Paulo afirma ao rei Agripa que não desobedeceu à revelação divina que recebeu de Jesus no caminho de Damasco, assumindo seu chamado apostólico.
Explicação Histórica
A expressão 'Pelo que' (διο, *dio*) estabelece uma ligação causal, indicando que as ações de Paulo são uma consequência direta e lógica da visão. 'Não fui desobediente' (οὐκ ἐγενόμην ἀπειθής, *ouk egenomen apeithēs*) é uma litotes, uma afirmação de obediência por meio da negação do seu oposto, enfatizando sua pronta e completa conformidade. 'Visão celestial' (ὀπτασίᾳ τῇ οὐρανίῳ, *optasia tē ouraniō*) refere-se à aparição de Jesus a Paulo, que teve origem divina e autoridade absoluta, conforme narrado em Atos 9:3-6, Atos 22:6-10 e Atos 26:13-18.
Interpretação Doutrinária
Este versículo ilustra a importância da obediência imediata à vontade de Deus, que se manifesta por meio de revelações divinas, conforme a doutrina pentecostal clássica.
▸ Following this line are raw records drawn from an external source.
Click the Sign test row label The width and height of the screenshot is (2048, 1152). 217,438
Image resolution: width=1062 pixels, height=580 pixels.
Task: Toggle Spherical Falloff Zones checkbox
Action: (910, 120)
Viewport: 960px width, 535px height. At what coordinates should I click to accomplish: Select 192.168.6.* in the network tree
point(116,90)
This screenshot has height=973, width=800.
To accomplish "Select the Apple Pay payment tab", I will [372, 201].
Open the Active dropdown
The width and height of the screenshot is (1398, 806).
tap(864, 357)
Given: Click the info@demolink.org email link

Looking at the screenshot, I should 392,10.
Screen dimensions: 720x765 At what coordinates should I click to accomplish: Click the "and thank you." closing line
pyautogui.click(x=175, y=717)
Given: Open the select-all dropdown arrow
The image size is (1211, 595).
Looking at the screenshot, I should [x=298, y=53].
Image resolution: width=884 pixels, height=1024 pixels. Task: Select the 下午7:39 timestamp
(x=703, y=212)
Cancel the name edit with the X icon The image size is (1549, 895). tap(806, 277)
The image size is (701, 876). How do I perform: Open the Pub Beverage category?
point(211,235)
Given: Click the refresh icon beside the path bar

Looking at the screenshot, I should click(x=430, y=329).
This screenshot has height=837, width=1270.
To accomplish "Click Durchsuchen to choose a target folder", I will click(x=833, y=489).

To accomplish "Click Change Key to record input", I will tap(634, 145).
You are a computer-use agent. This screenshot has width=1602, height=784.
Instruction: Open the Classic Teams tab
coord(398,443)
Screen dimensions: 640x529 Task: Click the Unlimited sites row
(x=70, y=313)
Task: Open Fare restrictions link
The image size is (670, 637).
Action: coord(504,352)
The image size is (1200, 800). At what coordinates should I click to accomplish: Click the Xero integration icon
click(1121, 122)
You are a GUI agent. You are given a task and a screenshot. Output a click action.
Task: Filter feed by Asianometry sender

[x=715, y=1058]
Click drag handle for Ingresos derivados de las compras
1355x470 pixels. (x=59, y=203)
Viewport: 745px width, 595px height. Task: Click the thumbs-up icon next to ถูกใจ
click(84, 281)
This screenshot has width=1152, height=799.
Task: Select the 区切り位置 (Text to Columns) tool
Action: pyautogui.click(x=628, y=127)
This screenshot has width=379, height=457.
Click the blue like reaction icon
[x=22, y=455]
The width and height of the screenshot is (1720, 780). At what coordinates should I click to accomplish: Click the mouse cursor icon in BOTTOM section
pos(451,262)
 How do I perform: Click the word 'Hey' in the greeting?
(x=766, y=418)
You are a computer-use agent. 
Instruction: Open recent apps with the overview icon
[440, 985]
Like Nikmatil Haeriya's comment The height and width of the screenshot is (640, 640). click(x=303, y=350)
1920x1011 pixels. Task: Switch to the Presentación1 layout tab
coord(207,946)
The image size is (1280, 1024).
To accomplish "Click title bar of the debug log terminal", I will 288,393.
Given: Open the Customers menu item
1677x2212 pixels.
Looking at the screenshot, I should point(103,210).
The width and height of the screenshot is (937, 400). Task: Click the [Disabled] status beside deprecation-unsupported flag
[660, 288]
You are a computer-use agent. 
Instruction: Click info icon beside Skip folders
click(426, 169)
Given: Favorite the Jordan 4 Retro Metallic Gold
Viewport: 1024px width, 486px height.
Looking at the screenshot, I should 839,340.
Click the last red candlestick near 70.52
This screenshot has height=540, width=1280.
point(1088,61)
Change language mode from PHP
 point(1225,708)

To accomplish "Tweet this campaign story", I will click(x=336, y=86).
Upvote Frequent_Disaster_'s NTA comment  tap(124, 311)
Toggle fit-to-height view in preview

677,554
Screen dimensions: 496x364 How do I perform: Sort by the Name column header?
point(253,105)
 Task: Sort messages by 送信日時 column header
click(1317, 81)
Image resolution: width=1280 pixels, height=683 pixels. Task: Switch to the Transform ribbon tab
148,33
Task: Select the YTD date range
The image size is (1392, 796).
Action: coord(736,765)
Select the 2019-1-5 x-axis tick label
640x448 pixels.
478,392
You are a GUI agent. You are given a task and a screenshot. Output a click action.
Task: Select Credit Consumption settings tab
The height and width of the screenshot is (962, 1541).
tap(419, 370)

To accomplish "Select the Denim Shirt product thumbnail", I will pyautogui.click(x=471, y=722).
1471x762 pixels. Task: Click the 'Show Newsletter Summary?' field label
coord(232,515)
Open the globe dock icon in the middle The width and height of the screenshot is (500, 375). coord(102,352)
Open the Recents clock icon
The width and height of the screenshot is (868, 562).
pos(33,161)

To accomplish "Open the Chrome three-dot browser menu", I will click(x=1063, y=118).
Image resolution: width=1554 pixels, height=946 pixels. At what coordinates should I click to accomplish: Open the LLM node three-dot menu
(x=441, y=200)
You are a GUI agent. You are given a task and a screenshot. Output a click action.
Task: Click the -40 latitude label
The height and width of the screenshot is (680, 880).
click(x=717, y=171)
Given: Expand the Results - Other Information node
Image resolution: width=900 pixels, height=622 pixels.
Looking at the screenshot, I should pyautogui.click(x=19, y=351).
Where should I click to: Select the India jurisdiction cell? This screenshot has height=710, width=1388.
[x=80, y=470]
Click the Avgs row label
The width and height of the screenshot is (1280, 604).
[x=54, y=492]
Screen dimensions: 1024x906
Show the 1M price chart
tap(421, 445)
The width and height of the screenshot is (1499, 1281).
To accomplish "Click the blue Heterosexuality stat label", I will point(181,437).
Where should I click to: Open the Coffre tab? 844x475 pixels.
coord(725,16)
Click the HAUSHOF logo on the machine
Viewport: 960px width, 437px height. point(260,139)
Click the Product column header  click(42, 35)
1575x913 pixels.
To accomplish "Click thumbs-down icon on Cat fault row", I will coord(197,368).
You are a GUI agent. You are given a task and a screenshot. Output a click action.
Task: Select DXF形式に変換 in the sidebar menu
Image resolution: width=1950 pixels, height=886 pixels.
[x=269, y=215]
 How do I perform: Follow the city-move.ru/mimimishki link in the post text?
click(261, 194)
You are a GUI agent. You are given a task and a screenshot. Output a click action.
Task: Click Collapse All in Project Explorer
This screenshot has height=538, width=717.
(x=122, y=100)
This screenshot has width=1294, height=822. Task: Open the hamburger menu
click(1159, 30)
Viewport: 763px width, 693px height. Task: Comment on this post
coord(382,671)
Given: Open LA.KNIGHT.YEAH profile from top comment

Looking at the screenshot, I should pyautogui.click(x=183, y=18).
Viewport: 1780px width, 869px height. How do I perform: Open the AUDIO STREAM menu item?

A 'visão celestial' representa uma direção soberana do Senhor, à qual o crente é chamado a responder com submissão. A fidelidade de Paulo em cumprir sua vocação, apesar das adversidades, serve como exemplo da dedicação necessária ao chamado de Deus para a salvação e serviço.
Aplicação Prática
O cristão deve estar atento e ser obediente à voz e direção do Espírito Santo e à Palavra de Deus. Ao receber uma compreensão clara da vontade divina, a pronta obediência é essencial para que o propósito de Deus se cumpra na vida e para a propagação do Evangelho no mundo.
Precauções de Leitura
Deve-se evitar interpretar este versículo como justificativa para seguir qualquer impulso pessoal. A visão de Paulo foi uma comissão apostólica singular e divina. Embora Deus direcione seus servos, a obediência deve sempre estar alinhada à Escritura e ser discernida com cautela e sob a direção do Espírito Santo, não buscando replicar experiências idênticas de comissão, mas sim o espírito de obediência.